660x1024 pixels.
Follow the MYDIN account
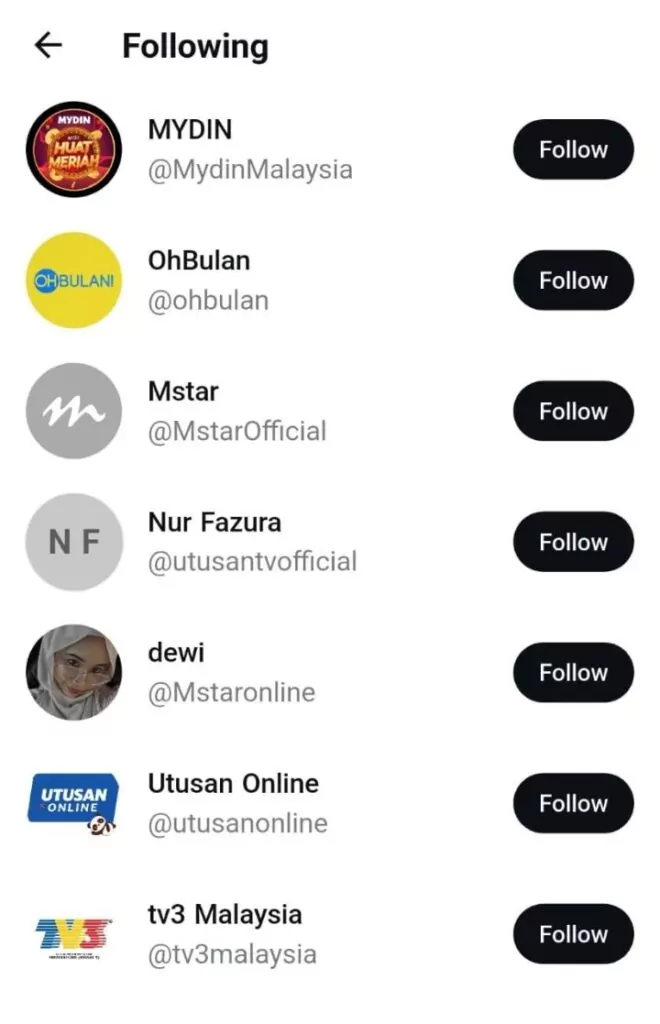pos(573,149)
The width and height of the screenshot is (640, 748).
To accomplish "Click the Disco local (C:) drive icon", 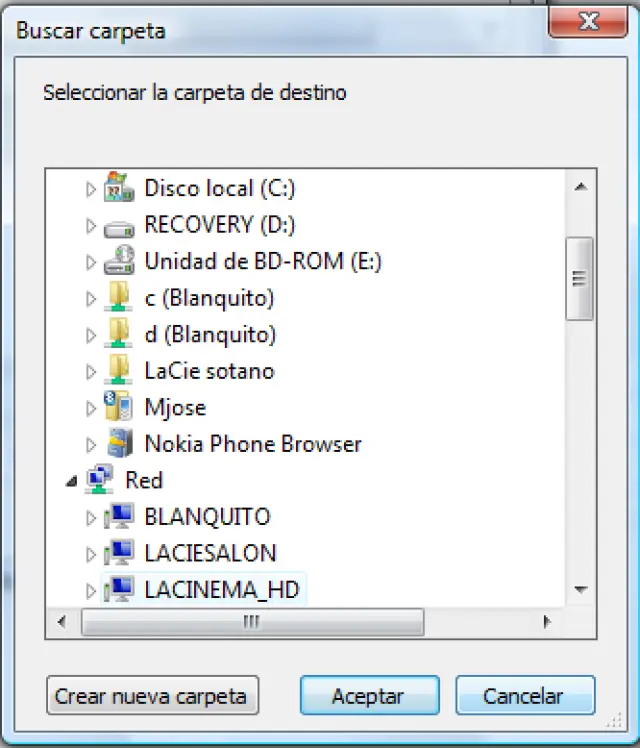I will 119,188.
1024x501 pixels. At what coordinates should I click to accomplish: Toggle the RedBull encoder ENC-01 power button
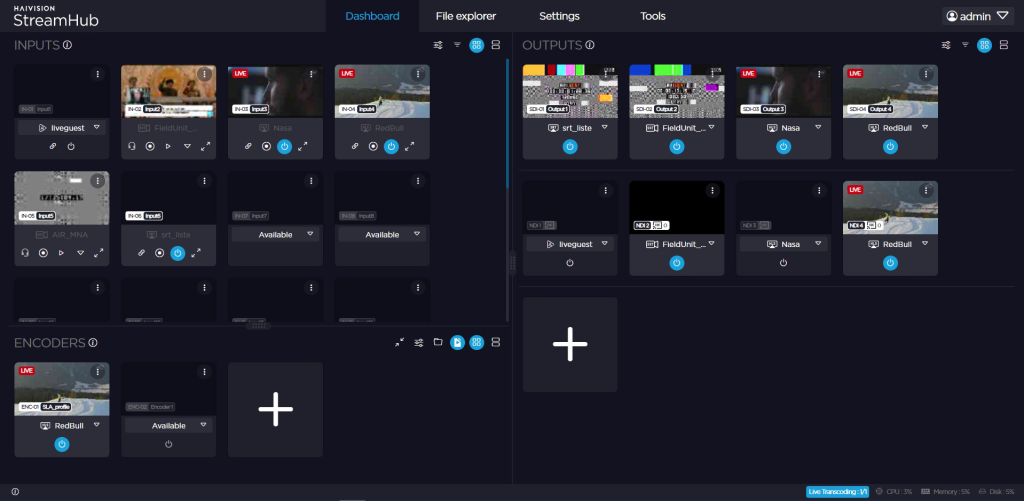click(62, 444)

---

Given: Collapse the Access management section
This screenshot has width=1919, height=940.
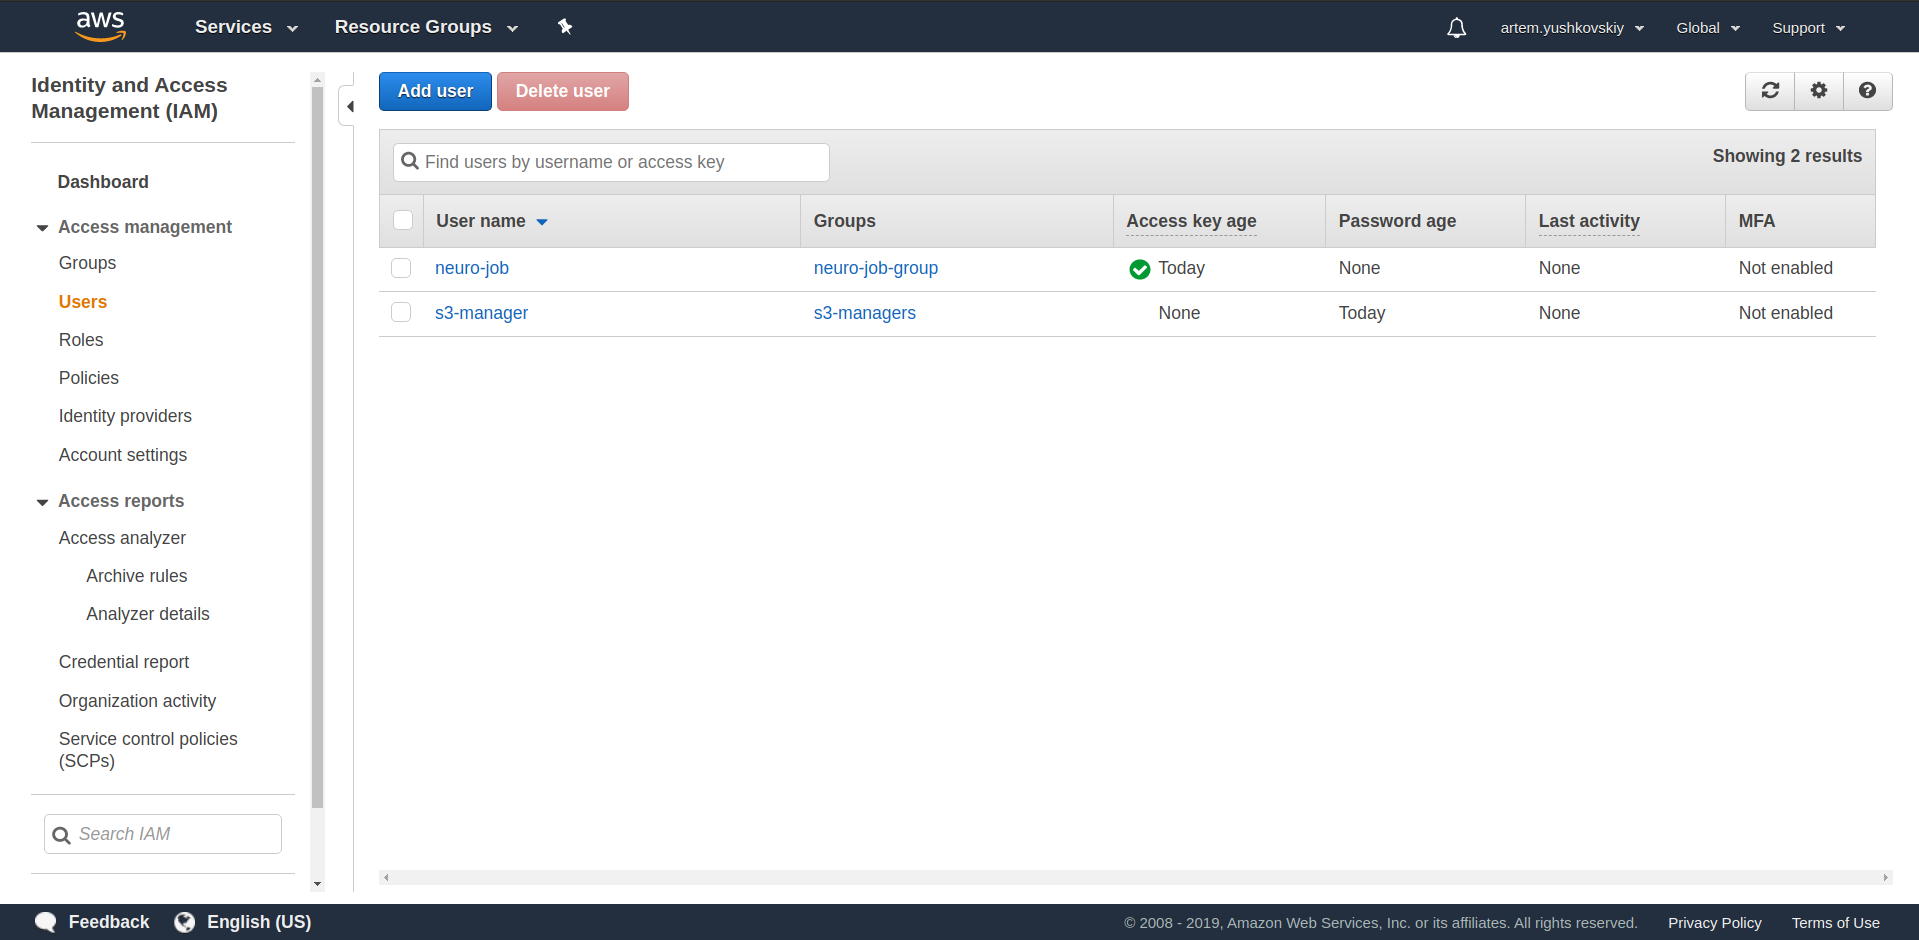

...

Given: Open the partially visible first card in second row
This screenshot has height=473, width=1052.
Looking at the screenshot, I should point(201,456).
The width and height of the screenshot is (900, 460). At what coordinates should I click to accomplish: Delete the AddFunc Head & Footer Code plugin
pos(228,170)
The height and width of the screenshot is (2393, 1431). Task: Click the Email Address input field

_Task requirements_:
The word "Given" occurs on some lines of the data. Give the number of those lines only.

_Task result_:
2